In a linear regression model, we defined certain continuous variables for erythrocyte polymorphisms: haemoglobin type (HbAA=0, HbAE=1, HbEE=2), α-thalassaemia−3.7kb genotype (wild-type=0, heterozygote=1, homozygote=2), and G6PD*VC genotype (wild-type=0, heterozygote=1, hemizygote=2). To account for the possible effects of acquired immunity on half-life in our study population, we used three surrogates for increased likelihood of exposure to P falciparum: male sex, older age, and residence in Kravanh or Veal Veng districts, which are close to forested regions. We thus defined binary variables: male versus female sex, age 21 years or older versus less than 21 years, and residence versus non-residence in Kravanh and Veal Veng districts. We also defined the binary variable year 2010 versus year 2009. This analysis was done with R software (version 2.14.0).
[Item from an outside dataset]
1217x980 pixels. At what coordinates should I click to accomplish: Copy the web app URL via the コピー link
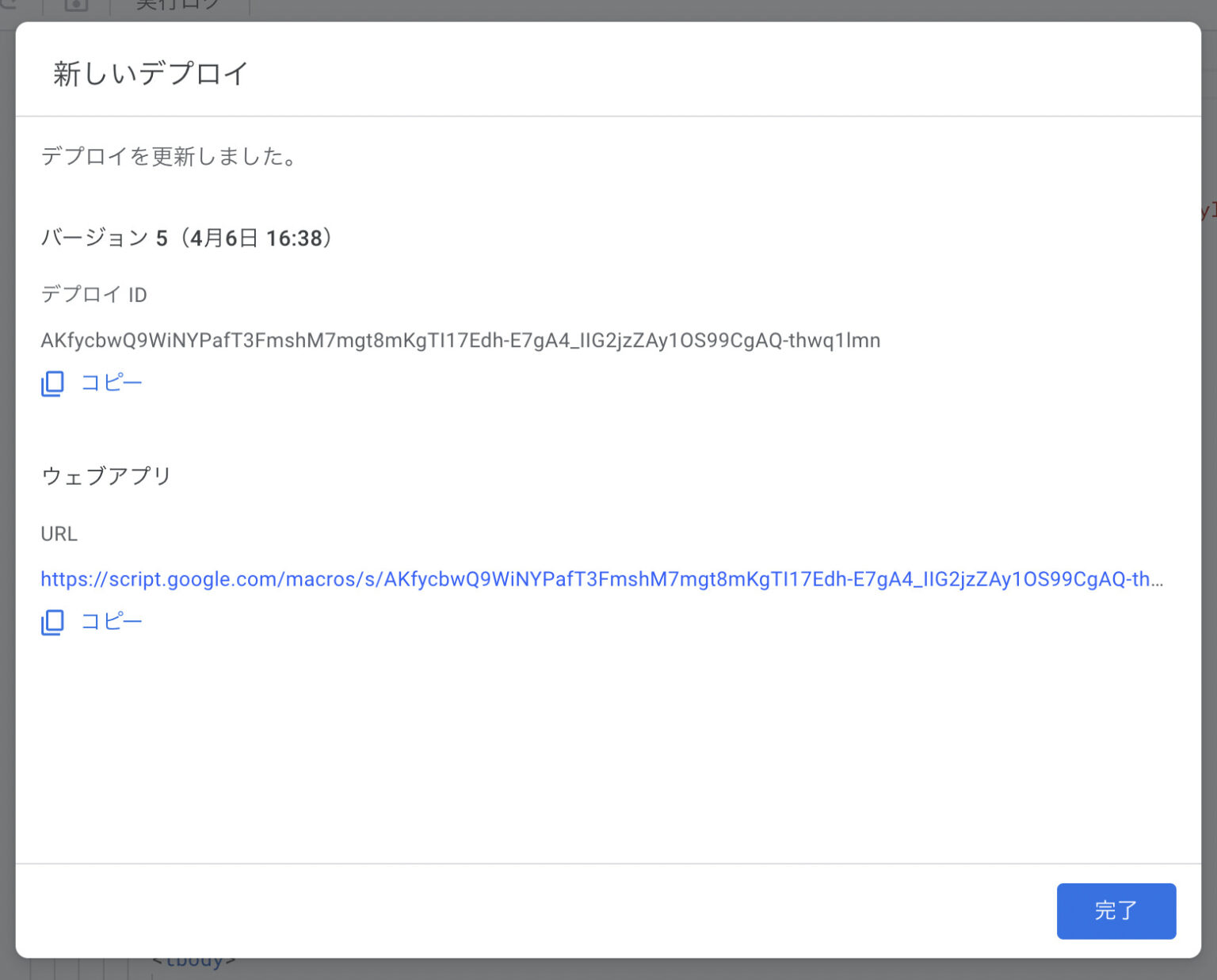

To account for the effects of covariates (sex, age, residence, erythrocyte polymorphisms) on half-life in different parasite groups, we regressed these variables against half-life and then did an ANOVA with the residuals. Although the regression analysis accounts for the effects of parasite groups on half-life, it only crudely measures the contribution of parasite genetics (ie, heritability). For improved measurement of this contribution, we did a twin analysis5 to estimate the heritability of artemisinin resistance in Pailin. We estimated the heritability of half-life, the proportion of variation in this trait that can be attributed to parasite genetics, with the mean-squared terms of the ANOVA,5 and estimated SDs for heritability of half-life in accordance with Lynch and Walsh.29 We deemed significant a p value of less than 0.05.

This study is registered with ClinicalTrials.gov, number NCT00341003.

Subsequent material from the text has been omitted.